Снова лихорадочно заработала его мысль: «Да, да, нужны свои тигли!» решил он.
Ну что такое тигель, если подумать? Горшок! Нет, это не простой горшок. Он высок, с прямыми стенками и двумя доньями; в верхнем дне небольшое отверстие. Тигли делали из огнеупорных смесей графита и глины. В них плавили металл, и они должны были выдерживать температуру в три тысячи градусов.
По виду простая вещь, тигли привозились на Урал из далекого немецкого городка Пассау. Так и повелось с давних пор, что все русские металлургические заводы ввозили горшки для литья из-за границы. А каждый тигель стоил двадцать пять рублей!
Павел Петрович решил научиться делать горшки из уральских материалов. Ахте запротестовал:
— Это невозможно, сударь! Только в Пассау могут делать горшки, способные выдерживать самый высокий жар!
— Возможно! Вы увидите, что это возможно! — запальчиво воскликнул Аносов. — Мы не можем зависеть от других стран!
Инженер попал в больное место Ахте: тот старался казаться русским и внешне заботился об интересах России.
— Хорошо, попробуйте! — наконец смирился он.
…Это было смешно. Служанка подолгу втайне наблюдала за Аносовым. Серьезный, ученый человек помешался на горшках. Кабинет уставлен тиглями, всюду — на столе и подоконниках — черепки. Барин приносит их каждый день, толчет в ступке и рассматривает в лупу.
Татьяна Васильевна тоже в обиде: «Простые горшки его занимают больше нашего малютки!». В отсутствие мужа к ней толпой пришли золингенцы:
— Фрау Анософ, разве это занятие для образованного человека? Горшки можно купить готовые…
— Я тоже не понимаю его замысла, — чистосердечно призналась Татьяна Васильевна. — Но что я могу поделать? Ведь в горном деле я ничего не смыслю…
Несмотря на ее раздумья, она всё же упорно поддерживала мужа и всему находила оправдания. «Наверное, Павлуша надумал что-нибудь серьезное, раз всполошились немцы!» — мысленно одобрила она мужа.
Между тем Аносов взялся за изготовление тиглей: съездил в Челябу и вскоре доставил оттуда несколько видов огнеупорной глины; он составлял из нее и угольного мусора смеси и вместе со Швецовым ладил тигли.
Как-то Швецов с обидой в голосе пожаловался:
— Немыслимое дело мы затеяли, Петрович.

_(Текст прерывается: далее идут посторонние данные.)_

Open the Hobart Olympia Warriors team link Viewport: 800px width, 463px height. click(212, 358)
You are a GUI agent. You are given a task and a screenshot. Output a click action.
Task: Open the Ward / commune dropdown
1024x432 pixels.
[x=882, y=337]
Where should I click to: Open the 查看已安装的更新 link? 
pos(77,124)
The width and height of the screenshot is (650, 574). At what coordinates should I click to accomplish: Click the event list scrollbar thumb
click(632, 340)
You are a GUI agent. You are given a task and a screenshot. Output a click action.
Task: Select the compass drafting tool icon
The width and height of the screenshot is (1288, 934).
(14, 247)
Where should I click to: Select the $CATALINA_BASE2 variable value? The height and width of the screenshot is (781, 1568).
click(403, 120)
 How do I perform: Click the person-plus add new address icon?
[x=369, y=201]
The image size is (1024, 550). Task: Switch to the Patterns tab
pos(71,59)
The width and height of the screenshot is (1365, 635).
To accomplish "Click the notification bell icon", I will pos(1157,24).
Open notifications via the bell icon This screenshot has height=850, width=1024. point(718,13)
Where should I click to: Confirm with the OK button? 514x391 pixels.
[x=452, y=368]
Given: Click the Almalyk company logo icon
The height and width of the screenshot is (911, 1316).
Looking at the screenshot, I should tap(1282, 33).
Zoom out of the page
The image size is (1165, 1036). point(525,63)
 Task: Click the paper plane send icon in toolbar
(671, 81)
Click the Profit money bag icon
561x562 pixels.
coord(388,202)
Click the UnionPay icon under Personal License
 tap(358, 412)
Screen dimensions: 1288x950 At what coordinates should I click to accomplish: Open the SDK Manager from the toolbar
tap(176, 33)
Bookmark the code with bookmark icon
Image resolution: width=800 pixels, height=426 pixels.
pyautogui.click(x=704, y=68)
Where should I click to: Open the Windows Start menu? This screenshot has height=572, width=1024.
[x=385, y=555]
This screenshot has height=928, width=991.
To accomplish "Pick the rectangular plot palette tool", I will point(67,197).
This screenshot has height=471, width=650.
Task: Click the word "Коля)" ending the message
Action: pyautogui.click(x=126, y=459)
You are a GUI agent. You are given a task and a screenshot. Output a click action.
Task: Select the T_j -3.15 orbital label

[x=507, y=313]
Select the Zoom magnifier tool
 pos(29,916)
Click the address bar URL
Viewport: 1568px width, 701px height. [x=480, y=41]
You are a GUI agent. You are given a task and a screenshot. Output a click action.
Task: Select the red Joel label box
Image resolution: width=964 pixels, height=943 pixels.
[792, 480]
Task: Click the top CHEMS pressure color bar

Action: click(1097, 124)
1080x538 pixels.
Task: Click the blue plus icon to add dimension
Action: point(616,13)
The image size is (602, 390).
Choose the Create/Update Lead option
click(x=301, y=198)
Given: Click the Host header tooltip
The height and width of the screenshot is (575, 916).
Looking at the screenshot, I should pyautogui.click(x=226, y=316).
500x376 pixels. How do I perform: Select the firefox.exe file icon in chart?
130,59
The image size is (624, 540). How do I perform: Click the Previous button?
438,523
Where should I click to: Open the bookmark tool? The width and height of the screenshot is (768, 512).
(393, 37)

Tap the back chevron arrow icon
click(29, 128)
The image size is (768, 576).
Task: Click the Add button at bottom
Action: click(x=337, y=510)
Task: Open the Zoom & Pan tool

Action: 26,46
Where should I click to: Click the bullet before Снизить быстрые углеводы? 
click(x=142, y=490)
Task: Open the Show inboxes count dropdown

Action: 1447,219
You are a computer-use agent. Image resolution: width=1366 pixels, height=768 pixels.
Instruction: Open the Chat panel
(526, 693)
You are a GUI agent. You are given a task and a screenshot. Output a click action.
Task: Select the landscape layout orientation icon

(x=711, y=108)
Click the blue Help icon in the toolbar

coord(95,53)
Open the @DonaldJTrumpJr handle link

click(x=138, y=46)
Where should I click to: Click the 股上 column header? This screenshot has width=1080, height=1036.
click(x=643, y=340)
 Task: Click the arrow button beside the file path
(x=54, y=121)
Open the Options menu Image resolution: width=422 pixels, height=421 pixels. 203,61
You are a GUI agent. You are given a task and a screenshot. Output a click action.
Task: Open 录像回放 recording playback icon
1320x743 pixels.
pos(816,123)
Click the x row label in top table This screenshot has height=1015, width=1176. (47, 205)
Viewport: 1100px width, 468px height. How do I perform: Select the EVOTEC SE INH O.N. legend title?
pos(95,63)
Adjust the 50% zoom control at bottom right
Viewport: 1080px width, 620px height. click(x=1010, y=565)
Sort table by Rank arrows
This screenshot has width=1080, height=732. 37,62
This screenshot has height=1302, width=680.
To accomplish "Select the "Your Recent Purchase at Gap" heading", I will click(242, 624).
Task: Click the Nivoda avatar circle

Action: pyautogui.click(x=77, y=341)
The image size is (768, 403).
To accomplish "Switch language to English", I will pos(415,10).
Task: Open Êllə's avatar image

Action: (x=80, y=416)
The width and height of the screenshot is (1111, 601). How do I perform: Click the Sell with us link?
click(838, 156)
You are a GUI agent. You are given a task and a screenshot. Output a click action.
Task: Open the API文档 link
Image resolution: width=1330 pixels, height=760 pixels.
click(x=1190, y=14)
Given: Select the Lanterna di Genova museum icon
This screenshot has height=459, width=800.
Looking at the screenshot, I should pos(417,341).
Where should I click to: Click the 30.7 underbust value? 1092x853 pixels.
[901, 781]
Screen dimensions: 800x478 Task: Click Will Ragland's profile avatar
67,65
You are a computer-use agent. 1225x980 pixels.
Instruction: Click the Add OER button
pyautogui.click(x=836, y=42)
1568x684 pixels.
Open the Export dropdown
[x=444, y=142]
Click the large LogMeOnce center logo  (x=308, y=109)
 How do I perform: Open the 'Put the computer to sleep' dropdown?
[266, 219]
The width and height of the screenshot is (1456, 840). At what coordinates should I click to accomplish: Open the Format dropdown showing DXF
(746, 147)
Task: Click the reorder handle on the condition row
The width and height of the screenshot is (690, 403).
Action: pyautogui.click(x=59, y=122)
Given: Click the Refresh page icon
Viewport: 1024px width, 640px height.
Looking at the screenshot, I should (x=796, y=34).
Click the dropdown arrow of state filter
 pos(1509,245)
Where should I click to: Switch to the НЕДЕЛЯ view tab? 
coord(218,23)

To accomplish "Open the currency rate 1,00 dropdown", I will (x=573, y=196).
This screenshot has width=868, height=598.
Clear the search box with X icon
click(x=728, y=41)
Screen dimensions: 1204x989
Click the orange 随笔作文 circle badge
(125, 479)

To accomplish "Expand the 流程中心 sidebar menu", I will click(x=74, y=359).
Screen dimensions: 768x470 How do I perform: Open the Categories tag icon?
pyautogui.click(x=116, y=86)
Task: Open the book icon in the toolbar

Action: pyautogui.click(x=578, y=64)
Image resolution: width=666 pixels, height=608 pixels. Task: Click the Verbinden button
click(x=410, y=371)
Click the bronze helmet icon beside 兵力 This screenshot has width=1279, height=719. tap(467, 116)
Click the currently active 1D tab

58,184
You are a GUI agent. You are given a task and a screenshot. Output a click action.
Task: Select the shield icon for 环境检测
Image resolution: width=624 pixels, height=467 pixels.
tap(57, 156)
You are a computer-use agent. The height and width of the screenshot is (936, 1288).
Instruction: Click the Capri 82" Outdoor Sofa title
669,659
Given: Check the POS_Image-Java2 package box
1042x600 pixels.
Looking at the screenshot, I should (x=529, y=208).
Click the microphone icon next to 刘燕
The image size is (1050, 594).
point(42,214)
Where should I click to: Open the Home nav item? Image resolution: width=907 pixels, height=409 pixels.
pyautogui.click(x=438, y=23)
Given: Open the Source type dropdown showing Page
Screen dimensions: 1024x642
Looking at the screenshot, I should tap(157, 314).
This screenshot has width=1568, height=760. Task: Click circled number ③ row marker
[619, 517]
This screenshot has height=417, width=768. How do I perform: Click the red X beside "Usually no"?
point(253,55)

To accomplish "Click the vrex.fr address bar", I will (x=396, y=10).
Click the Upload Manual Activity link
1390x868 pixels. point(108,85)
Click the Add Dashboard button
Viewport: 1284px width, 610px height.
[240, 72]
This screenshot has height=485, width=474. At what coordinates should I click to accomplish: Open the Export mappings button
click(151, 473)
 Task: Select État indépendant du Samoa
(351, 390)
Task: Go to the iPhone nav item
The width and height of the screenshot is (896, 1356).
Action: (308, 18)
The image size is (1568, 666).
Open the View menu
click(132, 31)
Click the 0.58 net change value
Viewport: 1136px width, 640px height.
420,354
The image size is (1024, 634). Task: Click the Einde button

Наши-то, златоустовцы, смеются, горшечниками зовут…
Аносов нахмурился:
— Что же, горшечники — это почетно. А ты потерпи еще немного!
Ему и самому приходилось тяжело. Он не раз уже ловил на себе насмешливые взгляды окружающих.
«Нам тяжело, это верно, — думал он. — Но ведь каждая копеечка, отданная за иностранный тигель, заработана русским мужиком, обильно полита его потом. Надо помочь народу».